By CHRISTOPHER EMSDEN and JOE PARKINSON
Romanian President Traian Basescu was inaugurated for a second term Wednesday and began working with political parties to form a government that can enforce the tough budget changes required by the International Monetary Fund.
The inauguration put to rest a bitter dispute over electoral fraud, making it likely the conservative Democratic Liberal Party, which is closely affiliated with Mr. Basescu, can form a government backed by a parliamentary majority and able to tap another installment of an IMF-led €20 billion ($29.2 billion) loan, which stalled amid a political crisis.
"Romania is passing through a difficult period," Mr.
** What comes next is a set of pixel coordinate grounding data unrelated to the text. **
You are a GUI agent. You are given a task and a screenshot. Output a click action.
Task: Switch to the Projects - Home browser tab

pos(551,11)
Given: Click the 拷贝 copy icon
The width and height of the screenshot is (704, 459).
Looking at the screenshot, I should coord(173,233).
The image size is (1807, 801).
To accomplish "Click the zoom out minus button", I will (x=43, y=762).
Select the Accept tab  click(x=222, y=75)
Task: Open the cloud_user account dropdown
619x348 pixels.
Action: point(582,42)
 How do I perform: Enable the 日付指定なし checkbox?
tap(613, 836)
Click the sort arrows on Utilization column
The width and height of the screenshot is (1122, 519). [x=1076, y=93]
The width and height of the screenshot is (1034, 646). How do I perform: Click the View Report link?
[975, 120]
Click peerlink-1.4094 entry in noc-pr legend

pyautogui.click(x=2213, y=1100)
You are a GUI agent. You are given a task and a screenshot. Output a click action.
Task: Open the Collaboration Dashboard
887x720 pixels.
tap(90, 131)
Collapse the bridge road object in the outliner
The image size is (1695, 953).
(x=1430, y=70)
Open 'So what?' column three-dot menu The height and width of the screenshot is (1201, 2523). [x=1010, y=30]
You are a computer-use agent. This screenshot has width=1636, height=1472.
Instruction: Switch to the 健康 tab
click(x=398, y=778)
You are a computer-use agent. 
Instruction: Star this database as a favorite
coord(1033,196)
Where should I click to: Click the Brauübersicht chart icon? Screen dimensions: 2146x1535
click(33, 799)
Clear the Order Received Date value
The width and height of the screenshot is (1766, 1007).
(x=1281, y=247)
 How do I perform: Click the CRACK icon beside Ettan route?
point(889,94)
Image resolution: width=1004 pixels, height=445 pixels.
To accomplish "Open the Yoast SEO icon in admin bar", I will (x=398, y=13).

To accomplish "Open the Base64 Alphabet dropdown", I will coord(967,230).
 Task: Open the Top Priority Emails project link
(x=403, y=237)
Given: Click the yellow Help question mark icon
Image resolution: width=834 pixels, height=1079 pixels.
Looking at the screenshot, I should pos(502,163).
Basescu said in his speech. "We need solidarity more than ever."
The IMF said it is likely to disburse the next tranche of its loan in February, given that an agreement has been reached on policy changes.
The agreement is "at the technical level" and what is needed now is for the budget to be approved, Jeffrey Franks, the IMF's chief representative in Bucharest, said on a local television show.
Romania had pledged to keep next year's budget deficit below 5.9% of gross domestic product. The deficit is likely to be around 7.3% of GDP this year.
ING chief economist Nicolaie Alexandru said the expected release of the next IMF loan tranche should support the currency and steer interest rates lower, he added.
Romania hadn't had a government for two months after Prime Minister Emil Boc, head of the Democratic Liberal Party and a close ally of Mr. Basescu's, lost a confidence vote.